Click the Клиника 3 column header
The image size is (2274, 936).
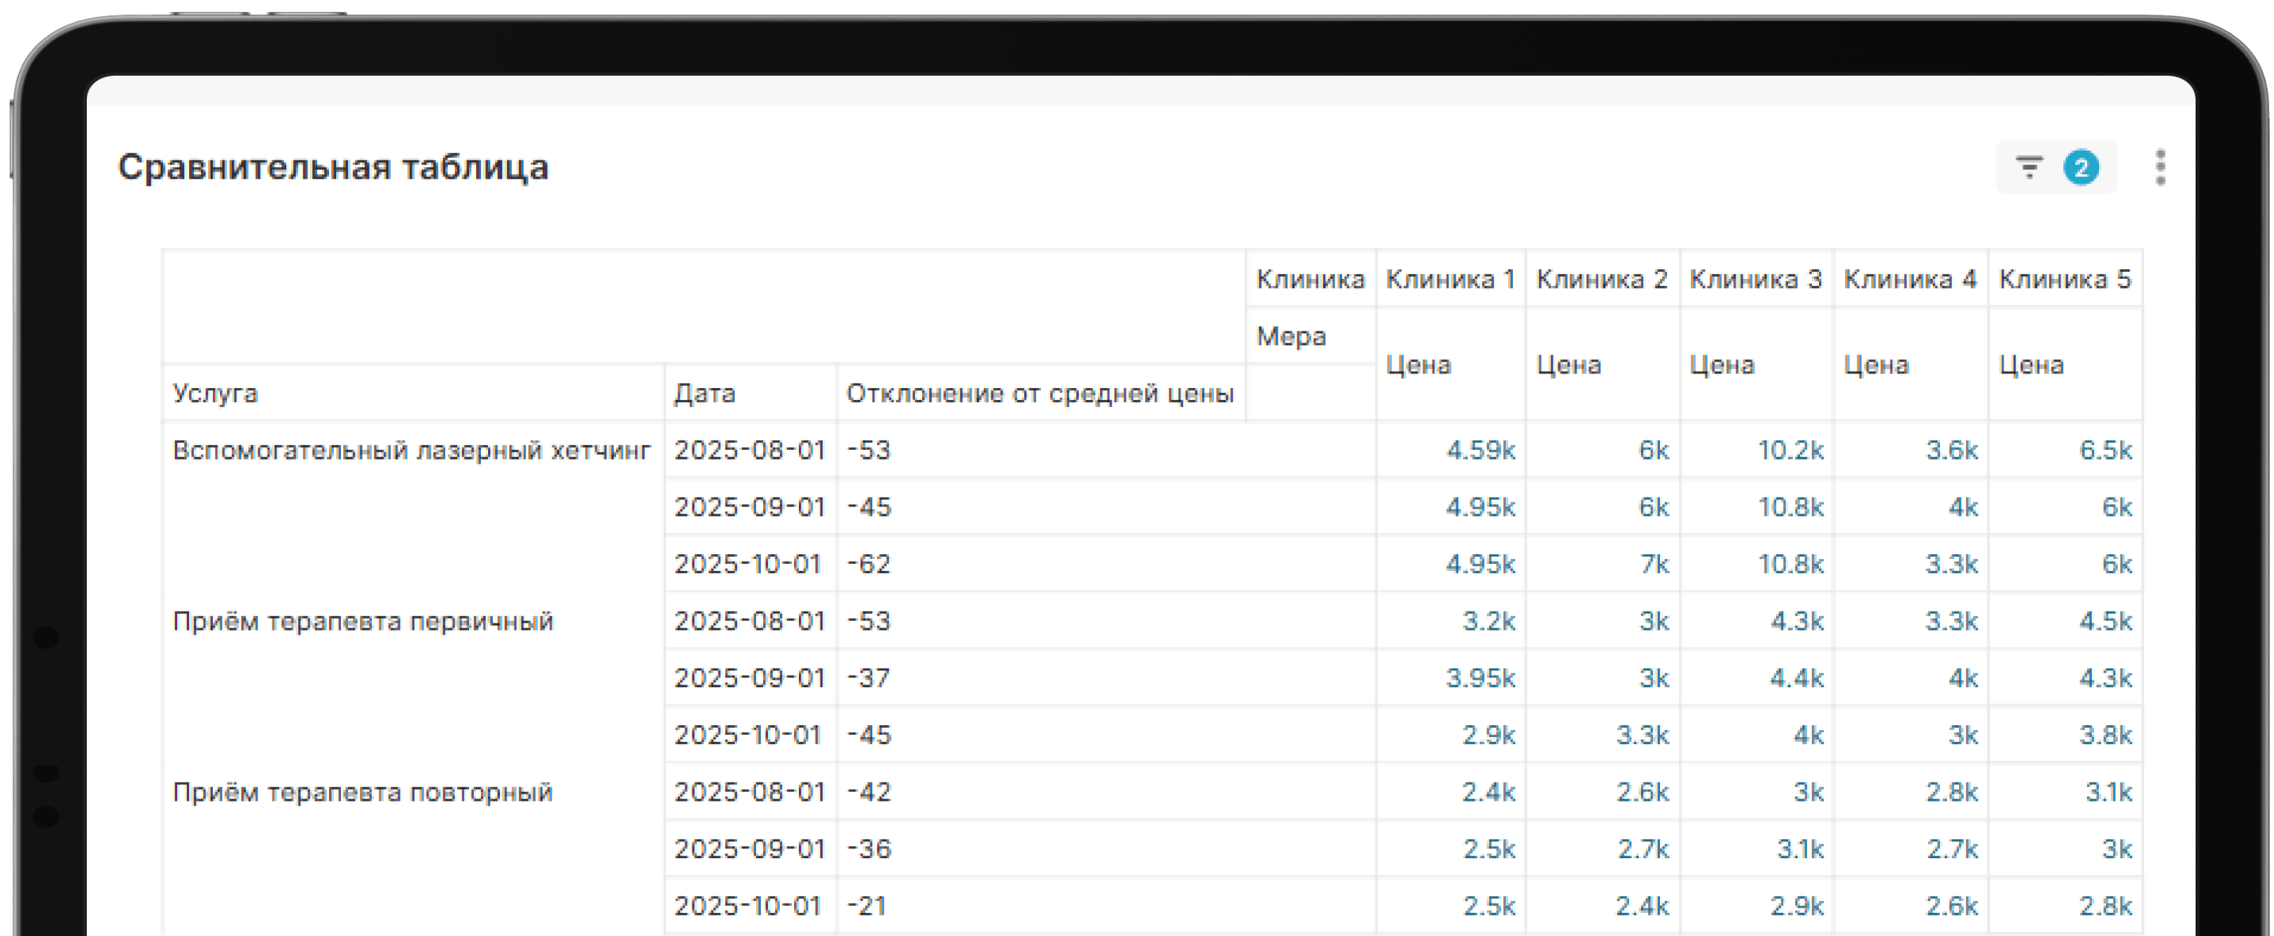tap(1755, 279)
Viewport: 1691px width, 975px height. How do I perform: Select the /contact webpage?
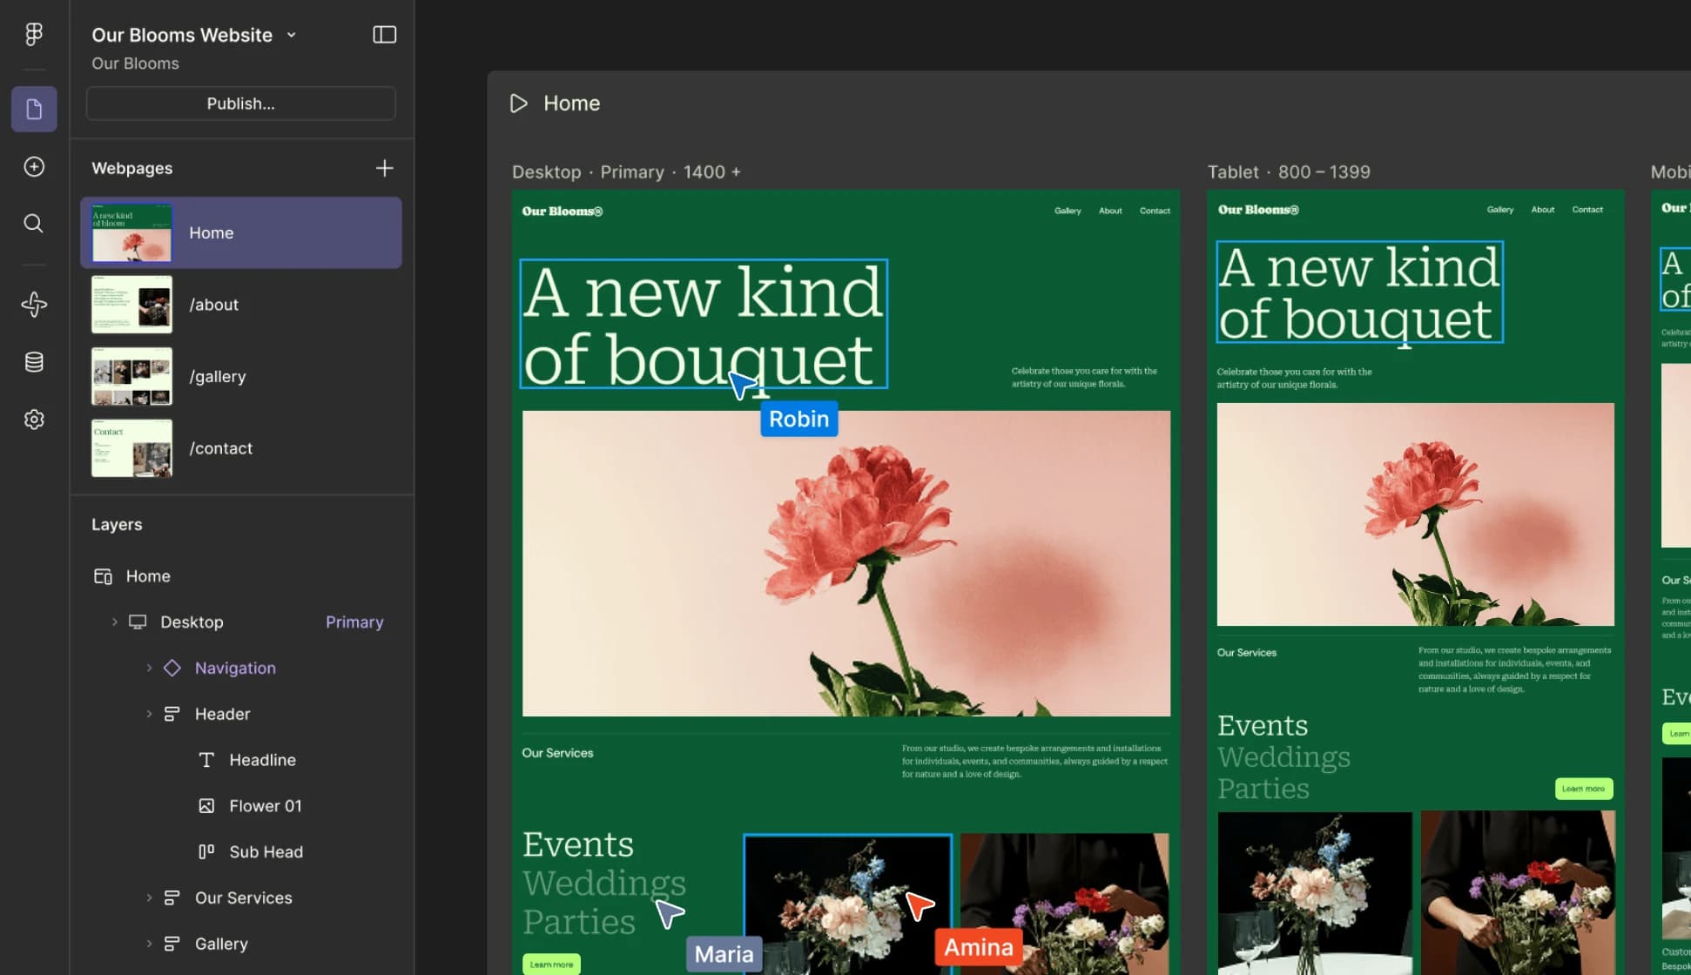[x=220, y=448]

▸ Task brief: When you reproduce the entries above, keep every word exact and leave the images out.

▸ Response:
Click the Клиника 3 column header
The image size is (2274, 936).
tap(1755, 279)
Viewport: 1691px width, 975px height. How do I perform: Select the /contact webpage?
[x=220, y=448]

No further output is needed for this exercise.